WORK ITEM:
A word-for-word transcription of the whole listing is required.

AVAILABLE DATA:
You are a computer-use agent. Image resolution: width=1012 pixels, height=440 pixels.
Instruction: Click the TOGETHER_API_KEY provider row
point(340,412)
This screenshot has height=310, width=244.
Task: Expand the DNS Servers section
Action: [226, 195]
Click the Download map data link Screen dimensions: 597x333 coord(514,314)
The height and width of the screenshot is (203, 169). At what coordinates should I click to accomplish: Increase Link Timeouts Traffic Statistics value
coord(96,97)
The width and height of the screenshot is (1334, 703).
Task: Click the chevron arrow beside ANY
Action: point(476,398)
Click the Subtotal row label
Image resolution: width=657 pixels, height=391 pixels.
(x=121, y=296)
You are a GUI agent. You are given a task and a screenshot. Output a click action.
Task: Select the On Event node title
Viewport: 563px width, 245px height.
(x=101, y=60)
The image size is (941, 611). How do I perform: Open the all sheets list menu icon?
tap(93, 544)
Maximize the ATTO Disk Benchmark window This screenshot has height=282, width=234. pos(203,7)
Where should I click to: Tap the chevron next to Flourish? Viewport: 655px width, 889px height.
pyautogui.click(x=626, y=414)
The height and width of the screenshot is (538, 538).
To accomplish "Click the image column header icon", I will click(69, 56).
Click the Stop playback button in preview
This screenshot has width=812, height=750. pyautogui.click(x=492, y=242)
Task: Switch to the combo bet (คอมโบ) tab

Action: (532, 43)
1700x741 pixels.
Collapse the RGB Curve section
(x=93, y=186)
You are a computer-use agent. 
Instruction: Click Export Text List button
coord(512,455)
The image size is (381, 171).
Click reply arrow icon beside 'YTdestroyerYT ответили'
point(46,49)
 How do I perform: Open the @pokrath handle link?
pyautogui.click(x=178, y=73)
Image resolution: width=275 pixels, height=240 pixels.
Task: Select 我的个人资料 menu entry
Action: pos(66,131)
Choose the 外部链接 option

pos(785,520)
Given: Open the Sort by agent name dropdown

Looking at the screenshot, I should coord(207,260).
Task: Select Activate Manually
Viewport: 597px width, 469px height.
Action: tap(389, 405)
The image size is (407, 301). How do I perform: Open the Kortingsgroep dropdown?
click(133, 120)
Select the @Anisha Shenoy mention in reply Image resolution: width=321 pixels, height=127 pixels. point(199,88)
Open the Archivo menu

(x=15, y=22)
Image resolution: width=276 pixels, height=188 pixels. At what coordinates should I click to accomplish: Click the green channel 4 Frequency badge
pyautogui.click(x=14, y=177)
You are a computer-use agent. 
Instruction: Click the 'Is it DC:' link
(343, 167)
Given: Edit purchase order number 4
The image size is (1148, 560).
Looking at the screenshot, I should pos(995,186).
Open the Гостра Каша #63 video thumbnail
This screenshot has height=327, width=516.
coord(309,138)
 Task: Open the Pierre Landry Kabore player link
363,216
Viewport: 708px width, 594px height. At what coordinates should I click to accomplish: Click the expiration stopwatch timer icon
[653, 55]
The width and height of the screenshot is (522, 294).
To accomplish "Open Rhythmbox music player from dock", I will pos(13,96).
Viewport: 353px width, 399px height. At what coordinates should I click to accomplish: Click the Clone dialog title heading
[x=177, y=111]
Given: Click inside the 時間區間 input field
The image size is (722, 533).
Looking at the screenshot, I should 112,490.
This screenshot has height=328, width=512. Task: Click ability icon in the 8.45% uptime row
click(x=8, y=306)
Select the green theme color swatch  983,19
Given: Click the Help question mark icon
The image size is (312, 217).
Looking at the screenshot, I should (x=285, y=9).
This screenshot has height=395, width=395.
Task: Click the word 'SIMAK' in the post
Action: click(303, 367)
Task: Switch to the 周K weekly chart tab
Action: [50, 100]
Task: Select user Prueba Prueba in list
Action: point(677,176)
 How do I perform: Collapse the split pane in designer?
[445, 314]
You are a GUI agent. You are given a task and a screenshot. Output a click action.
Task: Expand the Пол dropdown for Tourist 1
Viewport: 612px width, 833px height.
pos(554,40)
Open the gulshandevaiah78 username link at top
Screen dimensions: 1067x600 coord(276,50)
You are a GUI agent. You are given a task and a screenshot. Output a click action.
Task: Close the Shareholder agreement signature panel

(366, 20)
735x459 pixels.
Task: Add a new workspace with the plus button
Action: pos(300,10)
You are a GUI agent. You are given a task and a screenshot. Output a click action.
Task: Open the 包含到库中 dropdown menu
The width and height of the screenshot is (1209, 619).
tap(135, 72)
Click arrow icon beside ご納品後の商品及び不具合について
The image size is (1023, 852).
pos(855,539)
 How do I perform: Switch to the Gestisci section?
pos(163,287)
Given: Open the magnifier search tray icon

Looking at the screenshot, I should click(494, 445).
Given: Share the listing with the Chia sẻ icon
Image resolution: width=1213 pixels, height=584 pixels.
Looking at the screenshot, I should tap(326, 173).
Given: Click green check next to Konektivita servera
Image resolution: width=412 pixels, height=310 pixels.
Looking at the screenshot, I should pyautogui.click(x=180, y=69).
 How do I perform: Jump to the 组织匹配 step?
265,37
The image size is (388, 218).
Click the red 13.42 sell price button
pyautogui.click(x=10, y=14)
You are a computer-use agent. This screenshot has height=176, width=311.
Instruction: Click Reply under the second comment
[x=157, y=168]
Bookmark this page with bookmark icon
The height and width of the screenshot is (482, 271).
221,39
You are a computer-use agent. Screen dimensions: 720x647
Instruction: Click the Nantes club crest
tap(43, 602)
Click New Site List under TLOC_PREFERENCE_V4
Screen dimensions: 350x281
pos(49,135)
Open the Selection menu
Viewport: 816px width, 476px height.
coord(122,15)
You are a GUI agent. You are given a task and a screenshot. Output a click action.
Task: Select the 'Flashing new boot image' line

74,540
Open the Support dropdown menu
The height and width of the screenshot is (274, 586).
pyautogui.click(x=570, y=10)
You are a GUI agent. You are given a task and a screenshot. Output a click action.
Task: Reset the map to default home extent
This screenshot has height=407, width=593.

REPLY TO THE TASK:
You are a computer-use agent. Image resolution: width=1012 pixels, height=440 pixels.
Instruction: Click the TOGETHER_API_KEY provider row
point(340,412)
This screenshot has height=310, width=244.
Task: Expand the DNS Servers section
Action: [226, 195]
Click the Download map data link Screen dimensions: 597x333 coord(514,314)
The height and width of the screenshot is (203, 169). At what coordinates should I click to accomplish: Increase Link Timeouts Traffic Statistics value
coord(96,97)
The width and height of the screenshot is (1334, 703).
Task: Click the chevron arrow beside ANY
Action: point(476,398)
Click the Subtotal row label
Image resolution: width=657 pixels, height=391 pixels.
(x=121, y=296)
You are a GUI agent. You are given a task and a screenshot. Output a click action.
Task: Select the On Event node title
Viewport: 563px width, 245px height.
(x=101, y=60)
The image size is (941, 611). How do I perform: Open the all sheets list menu icon?
tap(93, 544)
Maximize the ATTO Disk Benchmark window This screenshot has height=282, width=234. pos(203,7)
Where should I click to: Tap the chevron next to Flourish? Viewport: 655px width, 889px height.
pyautogui.click(x=626, y=414)
The height and width of the screenshot is (538, 538).
To accomplish "Click the image column header icon", I will click(69, 56).
Click the Stop playback button in preview
This screenshot has width=812, height=750. pyautogui.click(x=492, y=242)
Task: Switch to the combo bet (คอมโบ) tab

Action: (532, 43)
1700x741 pixels.
Collapse the RGB Curve section
(x=93, y=186)
You are a computer-use agent. 
Instruction: Click Export Text List button
coord(512,455)
The image size is (381, 171).
Click reply arrow icon beside 'YTdestroyerYT ответили'
point(46,49)
 How do I perform: Open the @pokrath handle link?
pyautogui.click(x=178, y=73)
Image resolution: width=275 pixels, height=240 pixels.
Task: Select 我的个人资料 menu entry
Action: pos(66,131)
Choose the 外部链接 option

pos(785,520)
Given: Open the Sort by agent name dropdown

Looking at the screenshot, I should coord(207,260).
Task: Select Activate Manually
Viewport: 597px width, 469px height.
Action: tap(389, 405)
The image size is (407, 301). How do I perform: Open the Kortingsgroep dropdown?
click(133, 120)
Select the @Anisha Shenoy mention in reply Image resolution: width=321 pixels, height=127 pixels. point(199,88)
Open the Archivo menu

(x=15, y=22)
Image resolution: width=276 pixels, height=188 pixels. At what coordinates should I click to accomplish: Click the green channel 4 Frequency badge
pyautogui.click(x=14, y=177)
You are a computer-use agent. 
Instruction: Click the 'Is it DC:' link
(343, 167)
Given: Edit purchase order number 4
The image size is (1148, 560).
Looking at the screenshot, I should pos(995,186).
Open the Гостра Каша #63 video thumbnail
This screenshot has height=327, width=516.
coord(309,138)
 Task: Open the Pierre Landry Kabore player link
363,216
Viewport: 708px width, 594px height. At what coordinates should I click to accomplish: Click the expiration stopwatch timer icon
[653, 55]
The width and height of the screenshot is (522, 294).
To accomplish "Open Rhythmbox music player from dock", I will pos(13,96).
Viewport: 353px width, 399px height. At what coordinates should I click to accomplish: Click the Clone dialog title heading
[x=177, y=111]
Given: Click inside the 時間區間 input field
The image size is (722, 533).
Looking at the screenshot, I should 112,490.
This screenshot has height=328, width=512. Task: Click ability icon in the 8.45% uptime row
click(x=8, y=306)
Select the green theme color swatch  983,19
Given: Click the Help question mark icon
The image size is (312, 217).
Looking at the screenshot, I should (x=285, y=9).
This screenshot has height=395, width=395.
Task: Click the word 'SIMAK' in the post
Action: click(303, 367)
Task: Switch to the 周K weekly chart tab
Action: [50, 100]
Task: Select user Prueba Prueba in list
Action: point(677,176)
 How do I perform: Collapse the split pane in designer?
[445, 314]
You are a GUI agent. You are given a task and a screenshot. Output a click action.
Task: Expand the Пол dropdown for Tourist 1
Viewport: 612px width, 833px height.
pos(554,40)
Open the gulshandevaiah78 username link at top
Screen dimensions: 1067x600 coord(276,50)
You are a GUI agent. You are given a task and a screenshot. Output a click action.
Task: Close the Shareholder agreement signature panel

(366, 20)
735x459 pixels.
Task: Add a new workspace with the plus button
Action: pos(300,10)
You are a GUI agent. You are given a task and a screenshot. Output a click action.
Task: Open the 包含到库中 dropdown menu
The width and height of the screenshot is (1209, 619).
tap(135, 72)
Click arrow icon beside ご納品後の商品及び不具合について
The image size is (1023, 852).
pos(855,539)
 How do I perform: Switch to the Gestisci section?
pos(163,287)
Given: Open the magnifier search tray icon

Looking at the screenshot, I should click(494, 445).
Given: Share the listing with the Chia sẻ icon
Image resolution: width=1213 pixels, height=584 pixels.
Looking at the screenshot, I should tap(326, 173).
Given: Click green check next to Konektivita servera
Image resolution: width=412 pixels, height=310 pixels.
Looking at the screenshot, I should pyautogui.click(x=180, y=69).
 How do I perform: Jump to the 组织匹配 step?
265,37
The image size is (388, 218).
Click the red 13.42 sell price button
pyautogui.click(x=10, y=14)
You are a computer-use agent. This screenshot has height=176, width=311.
Instruction: Click Reply under the second comment
[x=157, y=168]
Bookmark this page with bookmark icon
The height and width of the screenshot is (482, 271).
221,39
You are a computer-use agent. Screen dimensions: 720x647
Instruction: Click the Nantes club crest
tap(43, 602)
Click New Site List under TLOC_PREFERENCE_V4
Screen dimensions: 350x281
pos(49,135)
Open the Selection menu
Viewport: 816px width, 476px height.
coord(122,15)
You are a GUI agent. You are given a task and a screenshot. Output a click action.
Task: Select the 'Flashing new boot image' line

74,540
Open the Support dropdown menu
The height and width of the screenshot is (274, 586).
pyautogui.click(x=570, y=10)
You are a GUI agent. You are given a task and a screenshot. Output a click action.
Task: Reset the map to default home extent
This screenshot has height=407, width=593.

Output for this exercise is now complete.